EXERCISE DIRECTIONS: Each entry is to be given again word for word; images are dropped.

INFORMATION PROVIDED:
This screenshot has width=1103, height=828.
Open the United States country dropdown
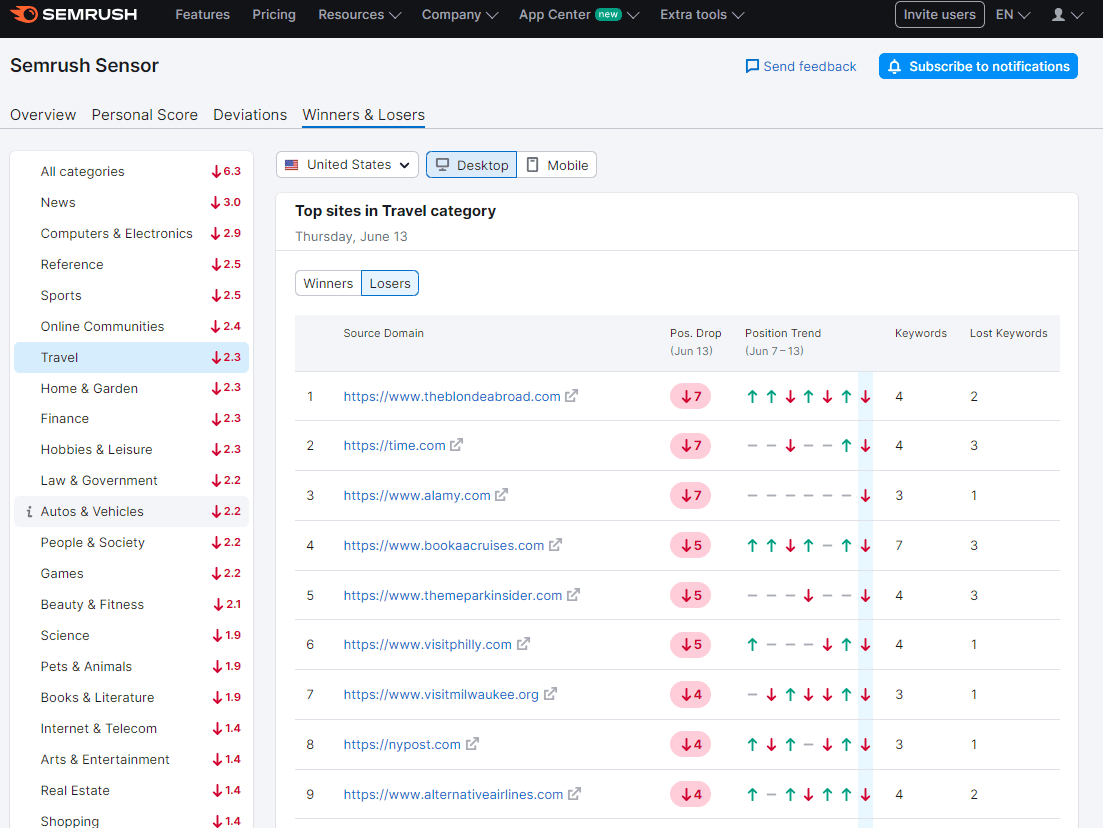click(x=347, y=165)
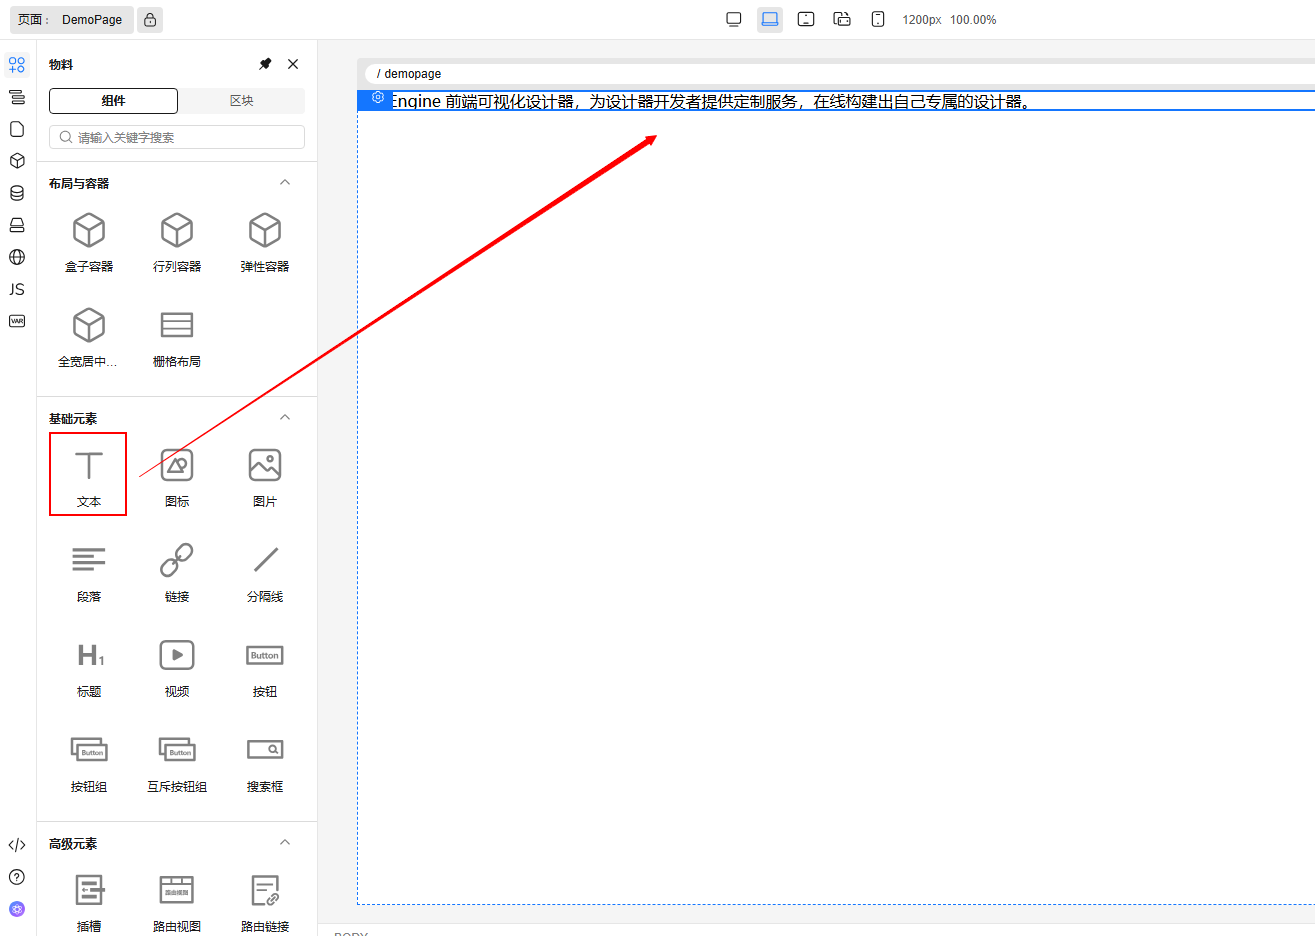Open the source code panel icon
Image resolution: width=1315 pixels, height=936 pixels.
coord(17,845)
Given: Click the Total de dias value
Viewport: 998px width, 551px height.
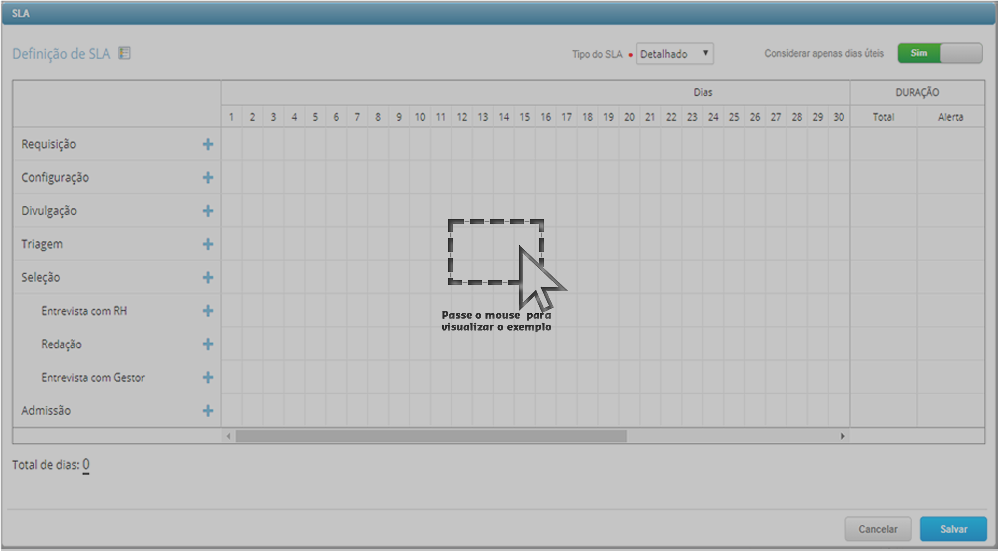Looking at the screenshot, I should [86, 465].
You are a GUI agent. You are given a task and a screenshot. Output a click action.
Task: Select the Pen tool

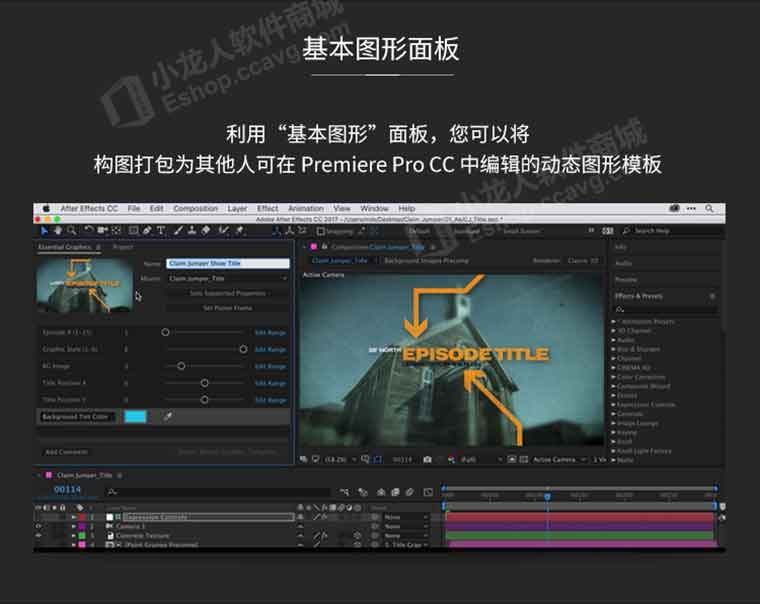(147, 230)
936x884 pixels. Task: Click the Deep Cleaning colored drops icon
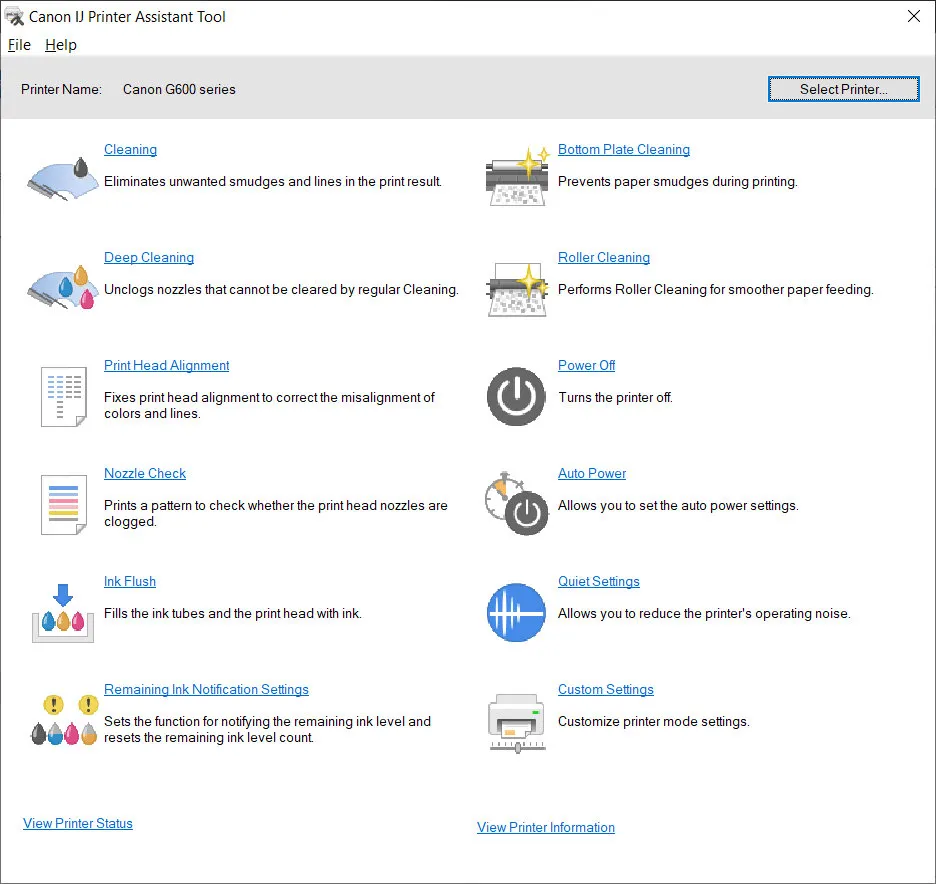click(62, 288)
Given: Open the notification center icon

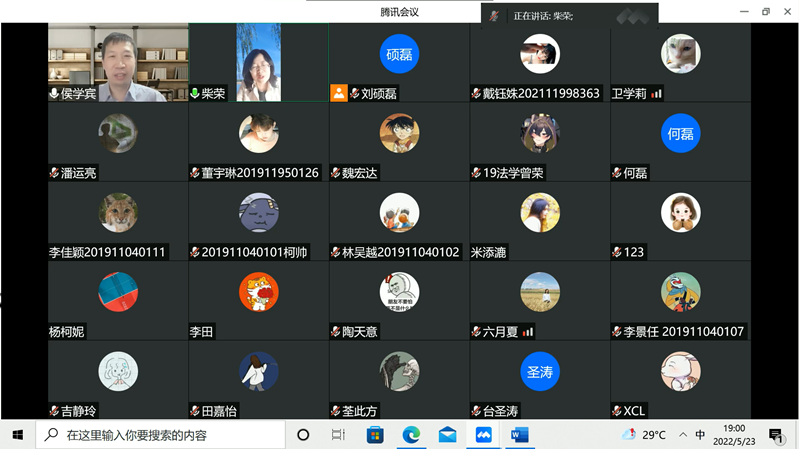Looking at the screenshot, I should tap(775, 435).
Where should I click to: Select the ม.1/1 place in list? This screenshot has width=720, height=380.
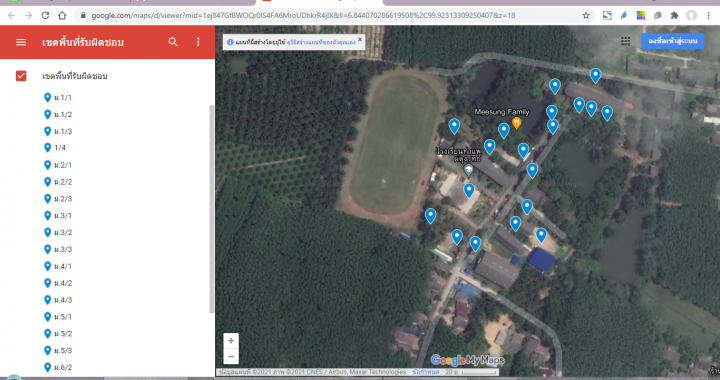63,97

REPLY TO THE TASK:
This screenshot has width=1103, height=828.
Open the United States country dropdown
click(x=347, y=165)
Open the source code panel icon
Image resolution: width=1315 pixels, height=936 pixels.
coord(17,845)
Given: Click the Total de dias value
Viewport: 998px width, 551px height.
Looking at the screenshot, I should [86, 465].
You are a GUI agent. You are given a task and a screenshot. Output a click action.
Task: Select the Pen tool

(147, 230)
936x884 pixels. Task: Click the Deep Cleaning colored drops icon
click(62, 288)
Given: Open the notification center icon

Looking at the screenshot, I should tap(775, 435).
Where should I click to: Select the ม.1/1 place in list? This screenshot has width=720, height=380.
63,97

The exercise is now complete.